→ **PAGE**:
My husband and I live in Peeples Valley, AZ where the Yarnell Hill Fire is burning out of control.  The fire started on Friday and it is believed that it started by lightening during our first monsoon storm of the season.  The area where it started is high in the mountains between the small towns of Yarnell and Peeples Valley.  The rough terrain is covered with chaparral pines, scrub oak, and manzenita's and it is all very dry...the perfect fire-storm just waiting to happen.

From what I understand (from a reliable source) the BLM thought the small fire in the mountains would burn itself out so they sent home some of the fire crew.  Saturday mid-morning we saw the smoke from the fire.  It appeared to be a few mountains over and looked pretty small at that time.  But within just a few hours the wind kicked up and so did the fire.  We watched the fire growing in size and intensity from our front porch in Peeples Valley.  Saturday night it was obvious that the fire was rapidly approaching our community.  We were afraid to go to sleep that night for fear that the Sheriff's office would be evacuating our town while we were asleep.  We don't have a home phone so we would not receive a reverse 911 call (which is the standard practice), so I left our bedroom window open a little so we would at least hear sirens if they were going door-to-door during the night.  We had a restless nights sleep that night, but no evacuation came.

→ **DATASET RECORDS**:
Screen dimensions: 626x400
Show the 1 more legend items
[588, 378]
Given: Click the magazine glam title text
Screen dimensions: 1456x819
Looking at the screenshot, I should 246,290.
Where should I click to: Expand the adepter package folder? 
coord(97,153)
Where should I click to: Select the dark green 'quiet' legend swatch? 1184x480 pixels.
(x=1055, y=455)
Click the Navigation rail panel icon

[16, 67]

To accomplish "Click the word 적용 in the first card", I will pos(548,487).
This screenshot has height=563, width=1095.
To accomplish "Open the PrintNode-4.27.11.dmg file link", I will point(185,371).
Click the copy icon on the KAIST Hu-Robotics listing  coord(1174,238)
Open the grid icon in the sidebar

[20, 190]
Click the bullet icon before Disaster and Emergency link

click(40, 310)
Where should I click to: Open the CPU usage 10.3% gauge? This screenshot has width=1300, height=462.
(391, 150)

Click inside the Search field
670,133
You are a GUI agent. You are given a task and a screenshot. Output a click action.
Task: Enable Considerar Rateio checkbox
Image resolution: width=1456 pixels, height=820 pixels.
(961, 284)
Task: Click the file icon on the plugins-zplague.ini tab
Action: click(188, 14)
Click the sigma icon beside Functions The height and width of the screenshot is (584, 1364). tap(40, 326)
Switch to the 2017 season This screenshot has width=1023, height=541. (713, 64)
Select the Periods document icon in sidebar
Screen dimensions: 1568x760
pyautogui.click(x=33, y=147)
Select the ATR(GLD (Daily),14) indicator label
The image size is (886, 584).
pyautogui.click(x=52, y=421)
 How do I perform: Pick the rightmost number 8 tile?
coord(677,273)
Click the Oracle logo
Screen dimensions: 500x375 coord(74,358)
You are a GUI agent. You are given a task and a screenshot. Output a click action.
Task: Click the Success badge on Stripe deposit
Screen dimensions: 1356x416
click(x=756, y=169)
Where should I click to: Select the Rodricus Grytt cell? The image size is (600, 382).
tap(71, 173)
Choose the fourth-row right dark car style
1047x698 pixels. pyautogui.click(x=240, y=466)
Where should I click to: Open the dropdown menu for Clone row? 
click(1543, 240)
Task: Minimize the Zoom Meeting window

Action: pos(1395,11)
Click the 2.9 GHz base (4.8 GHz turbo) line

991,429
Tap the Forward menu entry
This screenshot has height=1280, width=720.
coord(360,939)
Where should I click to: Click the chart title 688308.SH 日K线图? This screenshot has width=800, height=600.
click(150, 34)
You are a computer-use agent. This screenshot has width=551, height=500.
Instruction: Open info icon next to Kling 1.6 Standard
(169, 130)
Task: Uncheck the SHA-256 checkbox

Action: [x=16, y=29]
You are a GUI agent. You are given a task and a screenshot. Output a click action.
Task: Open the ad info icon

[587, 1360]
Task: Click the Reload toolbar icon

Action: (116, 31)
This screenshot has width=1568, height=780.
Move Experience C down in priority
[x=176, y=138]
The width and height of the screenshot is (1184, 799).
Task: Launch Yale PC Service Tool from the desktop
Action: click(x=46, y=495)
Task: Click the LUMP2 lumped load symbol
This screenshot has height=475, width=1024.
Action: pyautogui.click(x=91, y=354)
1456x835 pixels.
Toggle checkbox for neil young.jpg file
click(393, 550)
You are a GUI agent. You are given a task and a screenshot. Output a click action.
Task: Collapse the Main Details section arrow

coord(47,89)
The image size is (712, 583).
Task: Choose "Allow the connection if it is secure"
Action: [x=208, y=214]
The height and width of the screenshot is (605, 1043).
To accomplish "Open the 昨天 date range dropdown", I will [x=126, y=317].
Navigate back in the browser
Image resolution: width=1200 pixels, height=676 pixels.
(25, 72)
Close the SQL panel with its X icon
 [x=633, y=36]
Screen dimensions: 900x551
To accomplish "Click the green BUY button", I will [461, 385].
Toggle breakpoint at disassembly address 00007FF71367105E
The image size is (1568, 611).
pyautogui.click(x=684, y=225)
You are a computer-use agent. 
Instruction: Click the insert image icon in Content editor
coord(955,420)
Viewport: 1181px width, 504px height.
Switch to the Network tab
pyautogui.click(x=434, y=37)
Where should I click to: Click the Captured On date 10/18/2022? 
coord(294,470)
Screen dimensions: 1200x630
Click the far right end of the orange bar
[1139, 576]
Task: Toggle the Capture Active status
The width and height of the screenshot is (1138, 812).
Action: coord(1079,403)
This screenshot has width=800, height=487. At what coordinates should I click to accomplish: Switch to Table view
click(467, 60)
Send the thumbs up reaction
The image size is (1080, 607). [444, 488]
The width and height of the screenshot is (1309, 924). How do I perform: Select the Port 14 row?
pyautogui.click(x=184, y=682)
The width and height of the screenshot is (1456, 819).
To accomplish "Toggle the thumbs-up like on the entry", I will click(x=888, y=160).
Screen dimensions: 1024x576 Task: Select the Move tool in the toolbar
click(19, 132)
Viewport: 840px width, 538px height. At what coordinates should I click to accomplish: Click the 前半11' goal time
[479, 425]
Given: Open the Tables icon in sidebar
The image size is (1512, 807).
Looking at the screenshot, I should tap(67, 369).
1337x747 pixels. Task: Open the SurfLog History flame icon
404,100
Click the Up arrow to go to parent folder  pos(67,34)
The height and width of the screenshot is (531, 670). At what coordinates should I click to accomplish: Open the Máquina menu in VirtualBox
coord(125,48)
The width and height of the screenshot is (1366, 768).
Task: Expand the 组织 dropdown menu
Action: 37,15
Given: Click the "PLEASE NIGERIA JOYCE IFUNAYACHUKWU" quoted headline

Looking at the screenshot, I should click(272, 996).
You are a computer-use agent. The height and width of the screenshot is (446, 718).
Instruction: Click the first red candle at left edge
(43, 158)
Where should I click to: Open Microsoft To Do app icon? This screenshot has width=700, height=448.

→ **GOAL 1**: According to the account of the Yarnell Hill Fire, on which day did the fire start?
→ **GOAL 2**: In the account of the Yarnell Hill Fire, switch "rough terrain" to "rugged terrain" and write out everything from "My husband and" down to "waiting to happen.".

→ **FINAL RESULT 1**: The fire started on Friday.

→ **FINAL RESULT 2**:
My husband and I live in Peeples Valley, AZ where the Yarnell Hill Fire is burning out of control.  The fire started on Friday and it is believed that it started by lightening during our first monsoon storm of the season.  The area where it started is high in the mountains between the small towns of Yarnell and Peeples Valley.  The rugged terrain is covered with chaparral pines, scrub oak, and manzenita's and it is all very dry...the perfect fire-storm just waiting to happen.